◆ Data supplied:
===============

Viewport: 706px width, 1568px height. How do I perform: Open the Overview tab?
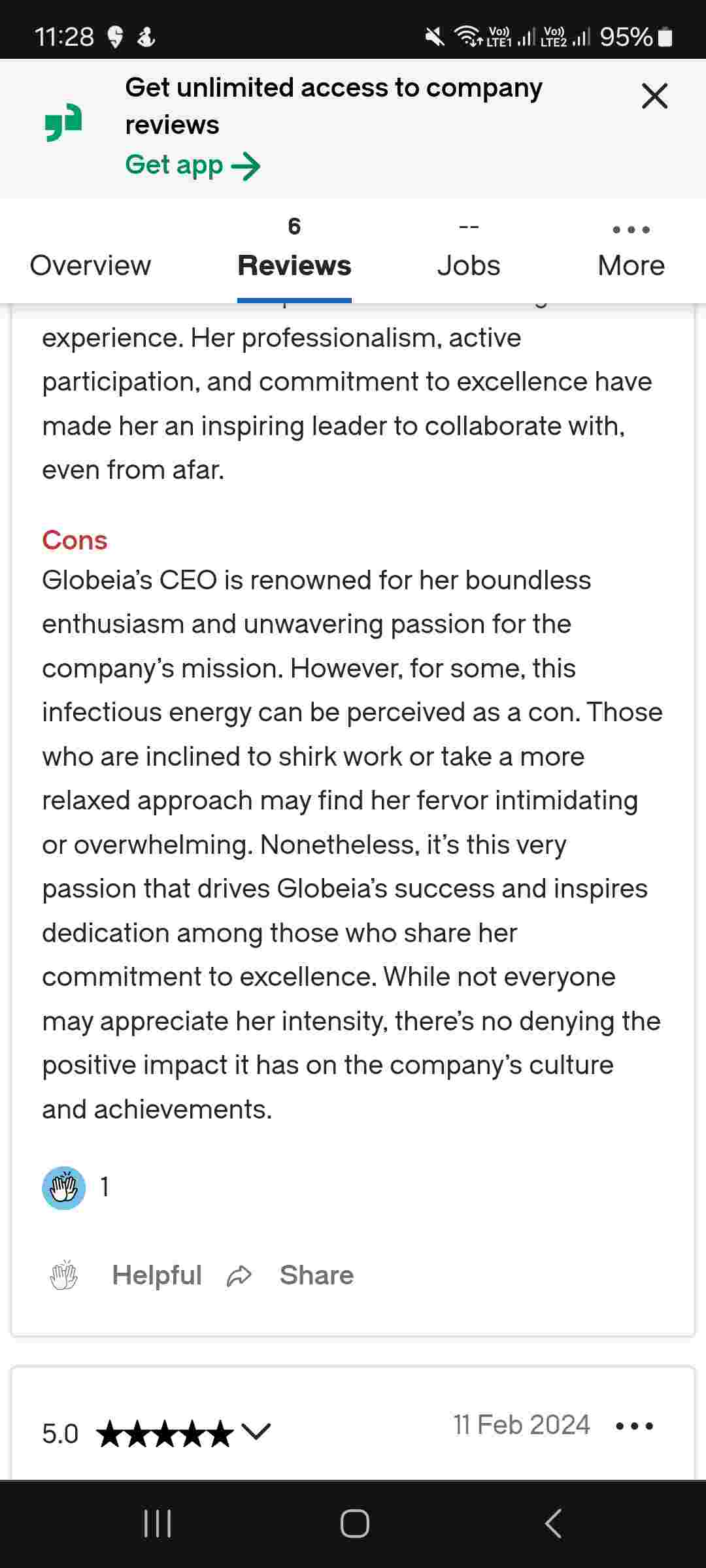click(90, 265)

===============

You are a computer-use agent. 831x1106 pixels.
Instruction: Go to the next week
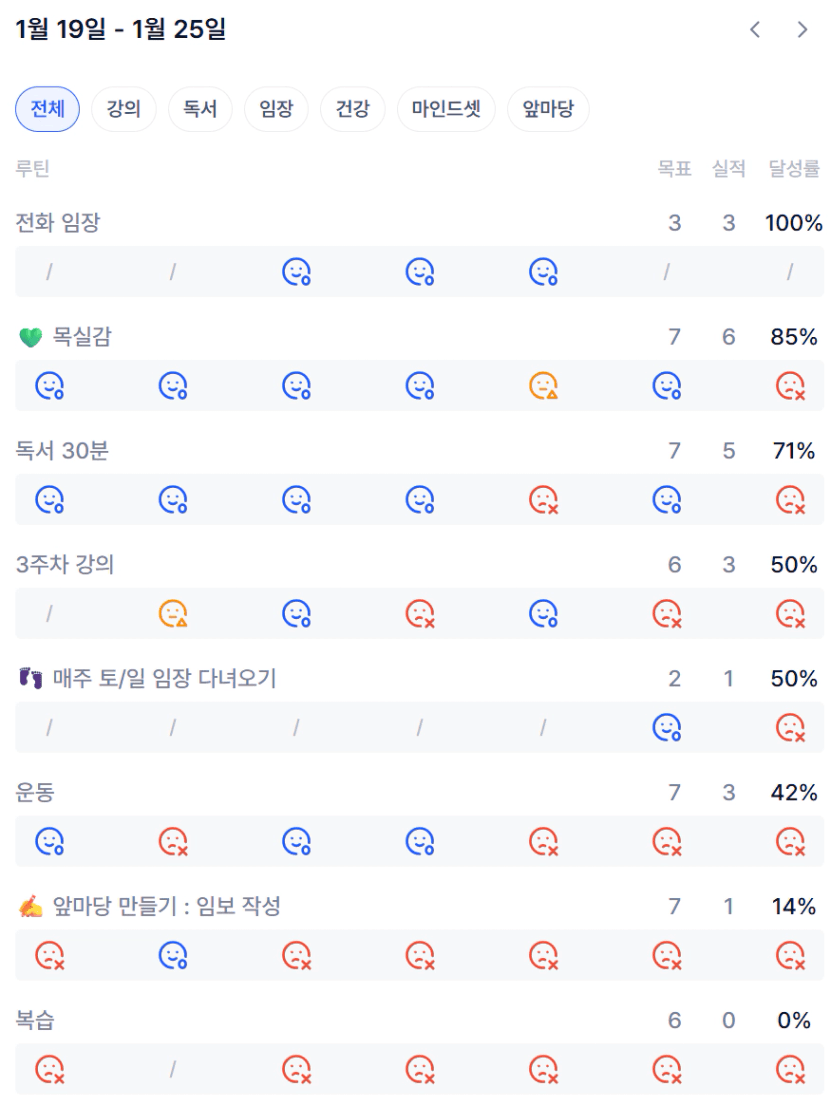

===============

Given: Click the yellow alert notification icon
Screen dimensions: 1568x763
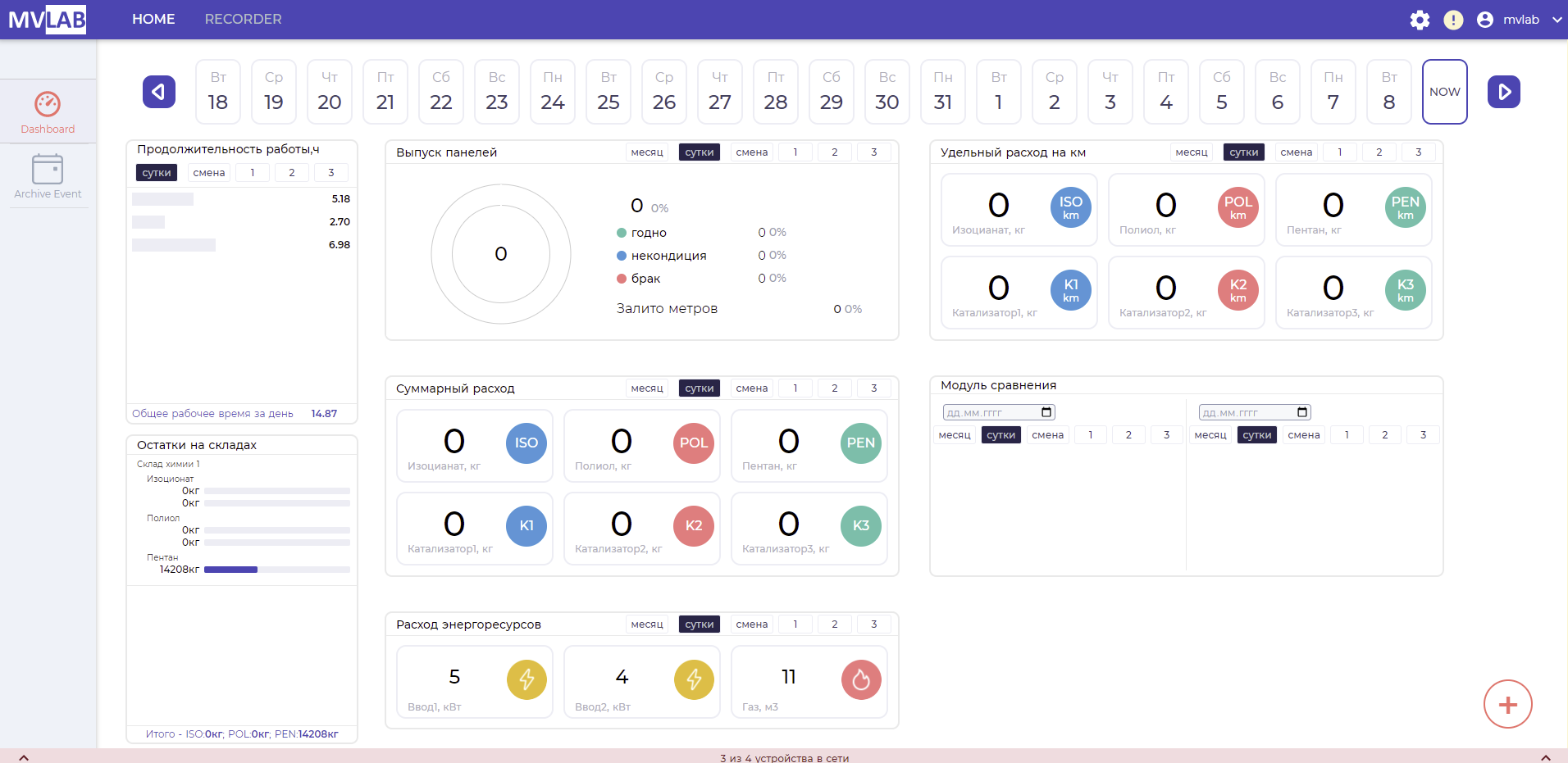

===============

◆ What to do: Look back at the entries above. Retype the line with "Given: Click the", the line with "Screen dimensions: 1568x763", and all lines in between.

◆ Task response:
Given: Click the yellow alert notification icon
Screen dimensions: 1568x763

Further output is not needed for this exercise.